··· Extracted records

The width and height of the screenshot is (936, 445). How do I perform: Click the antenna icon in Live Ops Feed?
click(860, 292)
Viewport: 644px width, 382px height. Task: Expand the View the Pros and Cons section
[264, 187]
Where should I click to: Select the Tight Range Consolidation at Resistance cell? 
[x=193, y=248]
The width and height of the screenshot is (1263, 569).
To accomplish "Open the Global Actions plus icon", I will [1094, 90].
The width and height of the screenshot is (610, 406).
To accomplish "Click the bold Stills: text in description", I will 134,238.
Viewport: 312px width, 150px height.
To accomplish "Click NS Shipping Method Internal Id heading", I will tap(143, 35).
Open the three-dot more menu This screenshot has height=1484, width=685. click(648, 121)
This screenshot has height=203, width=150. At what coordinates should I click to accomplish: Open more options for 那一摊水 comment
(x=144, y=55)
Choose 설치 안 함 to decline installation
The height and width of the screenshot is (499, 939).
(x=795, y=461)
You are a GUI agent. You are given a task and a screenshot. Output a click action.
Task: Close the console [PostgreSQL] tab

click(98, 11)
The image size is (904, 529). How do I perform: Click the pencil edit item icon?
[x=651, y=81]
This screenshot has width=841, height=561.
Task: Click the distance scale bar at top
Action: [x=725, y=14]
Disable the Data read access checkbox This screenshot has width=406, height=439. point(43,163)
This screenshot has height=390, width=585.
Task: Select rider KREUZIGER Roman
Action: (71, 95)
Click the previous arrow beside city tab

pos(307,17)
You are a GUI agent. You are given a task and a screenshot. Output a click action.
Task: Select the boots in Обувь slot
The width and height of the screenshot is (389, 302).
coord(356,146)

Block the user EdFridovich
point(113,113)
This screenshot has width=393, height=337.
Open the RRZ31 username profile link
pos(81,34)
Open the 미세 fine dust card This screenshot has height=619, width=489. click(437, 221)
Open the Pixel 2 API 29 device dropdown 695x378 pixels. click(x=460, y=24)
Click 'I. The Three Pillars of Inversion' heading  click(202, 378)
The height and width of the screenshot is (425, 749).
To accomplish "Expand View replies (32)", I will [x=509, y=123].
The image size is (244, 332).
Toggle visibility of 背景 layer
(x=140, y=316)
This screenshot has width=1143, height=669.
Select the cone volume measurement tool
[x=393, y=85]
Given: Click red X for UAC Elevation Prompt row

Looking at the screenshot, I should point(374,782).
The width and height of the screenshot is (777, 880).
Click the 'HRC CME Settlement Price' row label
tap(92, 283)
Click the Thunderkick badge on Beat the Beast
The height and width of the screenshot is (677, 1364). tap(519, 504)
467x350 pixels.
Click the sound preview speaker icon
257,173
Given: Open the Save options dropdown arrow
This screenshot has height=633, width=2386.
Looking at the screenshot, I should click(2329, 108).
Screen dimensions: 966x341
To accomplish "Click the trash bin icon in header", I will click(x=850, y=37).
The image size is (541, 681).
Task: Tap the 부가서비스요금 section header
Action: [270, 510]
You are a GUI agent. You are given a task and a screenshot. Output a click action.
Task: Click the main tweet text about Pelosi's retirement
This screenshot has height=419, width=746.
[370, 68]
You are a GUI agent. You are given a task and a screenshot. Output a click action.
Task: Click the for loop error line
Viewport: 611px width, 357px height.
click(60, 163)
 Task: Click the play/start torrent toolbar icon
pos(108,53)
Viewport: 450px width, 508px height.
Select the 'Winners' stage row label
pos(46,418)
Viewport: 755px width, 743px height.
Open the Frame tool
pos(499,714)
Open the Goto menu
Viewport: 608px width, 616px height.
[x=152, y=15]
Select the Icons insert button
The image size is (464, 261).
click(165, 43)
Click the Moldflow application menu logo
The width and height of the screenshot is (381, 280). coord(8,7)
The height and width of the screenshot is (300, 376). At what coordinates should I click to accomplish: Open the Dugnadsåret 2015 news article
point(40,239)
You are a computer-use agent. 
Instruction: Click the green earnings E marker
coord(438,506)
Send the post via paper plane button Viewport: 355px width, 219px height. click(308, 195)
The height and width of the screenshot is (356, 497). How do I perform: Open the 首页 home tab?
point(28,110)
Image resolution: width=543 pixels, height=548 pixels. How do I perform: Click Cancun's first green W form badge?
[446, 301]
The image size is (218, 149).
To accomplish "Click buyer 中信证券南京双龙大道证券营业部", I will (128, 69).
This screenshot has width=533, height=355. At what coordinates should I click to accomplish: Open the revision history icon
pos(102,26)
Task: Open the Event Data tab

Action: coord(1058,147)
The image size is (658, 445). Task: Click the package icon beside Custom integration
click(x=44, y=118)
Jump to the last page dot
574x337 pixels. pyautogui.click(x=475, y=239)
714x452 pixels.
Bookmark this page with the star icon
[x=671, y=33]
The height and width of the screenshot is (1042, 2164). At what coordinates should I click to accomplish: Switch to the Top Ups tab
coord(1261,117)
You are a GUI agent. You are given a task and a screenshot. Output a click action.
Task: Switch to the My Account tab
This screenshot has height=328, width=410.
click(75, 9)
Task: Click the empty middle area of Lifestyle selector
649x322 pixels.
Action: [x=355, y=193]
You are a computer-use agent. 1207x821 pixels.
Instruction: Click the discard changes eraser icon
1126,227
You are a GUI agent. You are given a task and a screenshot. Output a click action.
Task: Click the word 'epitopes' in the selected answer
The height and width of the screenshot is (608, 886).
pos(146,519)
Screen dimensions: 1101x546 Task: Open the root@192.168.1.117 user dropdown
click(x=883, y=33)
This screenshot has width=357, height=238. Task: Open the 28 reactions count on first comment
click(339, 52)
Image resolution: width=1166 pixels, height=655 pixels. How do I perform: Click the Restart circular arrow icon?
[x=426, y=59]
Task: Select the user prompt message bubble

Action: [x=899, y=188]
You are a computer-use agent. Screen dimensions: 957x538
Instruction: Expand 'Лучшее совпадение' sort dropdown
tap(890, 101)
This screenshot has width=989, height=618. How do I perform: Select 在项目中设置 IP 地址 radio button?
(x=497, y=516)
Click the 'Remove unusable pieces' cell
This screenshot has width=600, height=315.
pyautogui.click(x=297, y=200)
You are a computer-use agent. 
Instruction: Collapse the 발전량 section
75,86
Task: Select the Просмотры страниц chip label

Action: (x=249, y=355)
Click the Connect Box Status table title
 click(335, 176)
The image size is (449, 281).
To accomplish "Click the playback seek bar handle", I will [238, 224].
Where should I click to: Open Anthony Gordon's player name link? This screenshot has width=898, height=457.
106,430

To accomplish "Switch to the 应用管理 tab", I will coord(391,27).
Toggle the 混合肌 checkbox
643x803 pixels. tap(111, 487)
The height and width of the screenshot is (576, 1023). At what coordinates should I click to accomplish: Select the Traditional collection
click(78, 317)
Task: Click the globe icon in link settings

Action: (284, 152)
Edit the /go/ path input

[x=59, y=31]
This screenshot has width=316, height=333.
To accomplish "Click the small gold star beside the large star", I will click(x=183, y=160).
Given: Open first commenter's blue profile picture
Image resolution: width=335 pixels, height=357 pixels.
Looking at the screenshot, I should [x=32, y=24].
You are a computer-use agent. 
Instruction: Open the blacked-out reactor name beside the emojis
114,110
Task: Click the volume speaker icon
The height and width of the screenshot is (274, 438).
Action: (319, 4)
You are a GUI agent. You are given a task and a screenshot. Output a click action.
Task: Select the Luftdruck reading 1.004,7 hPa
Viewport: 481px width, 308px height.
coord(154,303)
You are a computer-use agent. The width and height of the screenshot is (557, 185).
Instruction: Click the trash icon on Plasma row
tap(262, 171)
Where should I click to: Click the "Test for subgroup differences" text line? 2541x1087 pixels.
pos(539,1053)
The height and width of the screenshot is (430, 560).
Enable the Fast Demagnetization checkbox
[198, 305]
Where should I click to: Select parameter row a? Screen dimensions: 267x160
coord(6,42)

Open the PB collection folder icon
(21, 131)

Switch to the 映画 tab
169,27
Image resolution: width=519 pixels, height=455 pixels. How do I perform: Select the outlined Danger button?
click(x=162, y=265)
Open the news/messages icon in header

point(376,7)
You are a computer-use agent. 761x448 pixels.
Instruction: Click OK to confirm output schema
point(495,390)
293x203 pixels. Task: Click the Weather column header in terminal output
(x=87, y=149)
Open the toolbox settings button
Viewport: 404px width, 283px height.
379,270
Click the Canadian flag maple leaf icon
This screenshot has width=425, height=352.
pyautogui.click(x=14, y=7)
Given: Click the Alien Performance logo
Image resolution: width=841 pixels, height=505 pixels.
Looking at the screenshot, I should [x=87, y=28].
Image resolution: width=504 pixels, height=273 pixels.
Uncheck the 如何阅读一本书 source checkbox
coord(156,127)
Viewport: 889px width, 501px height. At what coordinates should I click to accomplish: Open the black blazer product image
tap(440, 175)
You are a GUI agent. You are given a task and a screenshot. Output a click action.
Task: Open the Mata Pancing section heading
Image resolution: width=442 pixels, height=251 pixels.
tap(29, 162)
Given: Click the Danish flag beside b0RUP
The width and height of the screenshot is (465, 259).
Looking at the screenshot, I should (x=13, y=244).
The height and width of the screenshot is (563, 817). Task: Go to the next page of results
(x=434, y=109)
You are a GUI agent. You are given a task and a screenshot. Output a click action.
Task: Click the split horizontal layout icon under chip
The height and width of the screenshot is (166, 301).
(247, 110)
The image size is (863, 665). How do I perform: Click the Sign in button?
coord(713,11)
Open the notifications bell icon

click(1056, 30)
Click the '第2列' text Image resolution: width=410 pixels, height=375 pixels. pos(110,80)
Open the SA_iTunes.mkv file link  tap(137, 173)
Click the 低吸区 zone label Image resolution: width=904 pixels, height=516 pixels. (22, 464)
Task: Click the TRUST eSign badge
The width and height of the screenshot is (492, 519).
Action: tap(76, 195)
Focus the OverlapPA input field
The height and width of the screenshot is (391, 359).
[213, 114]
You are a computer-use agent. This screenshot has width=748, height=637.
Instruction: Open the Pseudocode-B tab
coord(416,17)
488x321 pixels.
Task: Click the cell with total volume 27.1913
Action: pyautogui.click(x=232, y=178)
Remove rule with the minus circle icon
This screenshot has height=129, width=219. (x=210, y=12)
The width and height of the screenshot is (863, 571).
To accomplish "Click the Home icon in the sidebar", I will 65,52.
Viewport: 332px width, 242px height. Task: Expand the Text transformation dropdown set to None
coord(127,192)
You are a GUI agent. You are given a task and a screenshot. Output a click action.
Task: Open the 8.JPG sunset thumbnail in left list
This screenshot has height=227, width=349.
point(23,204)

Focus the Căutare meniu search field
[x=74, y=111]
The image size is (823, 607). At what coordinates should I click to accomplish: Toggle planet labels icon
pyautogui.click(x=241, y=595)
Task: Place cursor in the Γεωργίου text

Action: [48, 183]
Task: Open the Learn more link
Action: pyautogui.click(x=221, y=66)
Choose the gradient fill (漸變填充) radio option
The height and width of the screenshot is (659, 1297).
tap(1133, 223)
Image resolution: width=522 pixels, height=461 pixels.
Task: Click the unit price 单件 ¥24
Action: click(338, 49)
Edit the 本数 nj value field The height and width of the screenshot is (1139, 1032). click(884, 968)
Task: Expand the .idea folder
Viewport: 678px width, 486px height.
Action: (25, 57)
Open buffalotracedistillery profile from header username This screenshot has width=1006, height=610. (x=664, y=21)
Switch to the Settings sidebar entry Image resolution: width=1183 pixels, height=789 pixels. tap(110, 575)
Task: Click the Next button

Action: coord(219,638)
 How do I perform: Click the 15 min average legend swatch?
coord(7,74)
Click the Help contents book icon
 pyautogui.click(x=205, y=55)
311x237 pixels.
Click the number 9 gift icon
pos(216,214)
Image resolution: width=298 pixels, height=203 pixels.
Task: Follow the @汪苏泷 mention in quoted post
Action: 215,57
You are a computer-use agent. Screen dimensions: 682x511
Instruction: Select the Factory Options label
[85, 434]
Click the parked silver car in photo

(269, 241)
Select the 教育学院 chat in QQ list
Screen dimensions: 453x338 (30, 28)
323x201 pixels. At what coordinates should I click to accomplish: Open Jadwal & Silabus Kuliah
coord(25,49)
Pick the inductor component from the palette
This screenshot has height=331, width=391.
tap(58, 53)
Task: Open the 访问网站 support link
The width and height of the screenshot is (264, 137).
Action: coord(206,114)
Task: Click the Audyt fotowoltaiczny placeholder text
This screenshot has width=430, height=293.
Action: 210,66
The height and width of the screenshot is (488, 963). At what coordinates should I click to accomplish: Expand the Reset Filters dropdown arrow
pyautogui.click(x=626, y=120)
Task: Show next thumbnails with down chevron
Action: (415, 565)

······

▶ [Exercise description]: In the preceding material, find each line holding the word "flag" and copy it out.

▶ [Expected output]:
Click the Canadian flag maple leaf icon
Given: Click the Danish flag beside b0RUP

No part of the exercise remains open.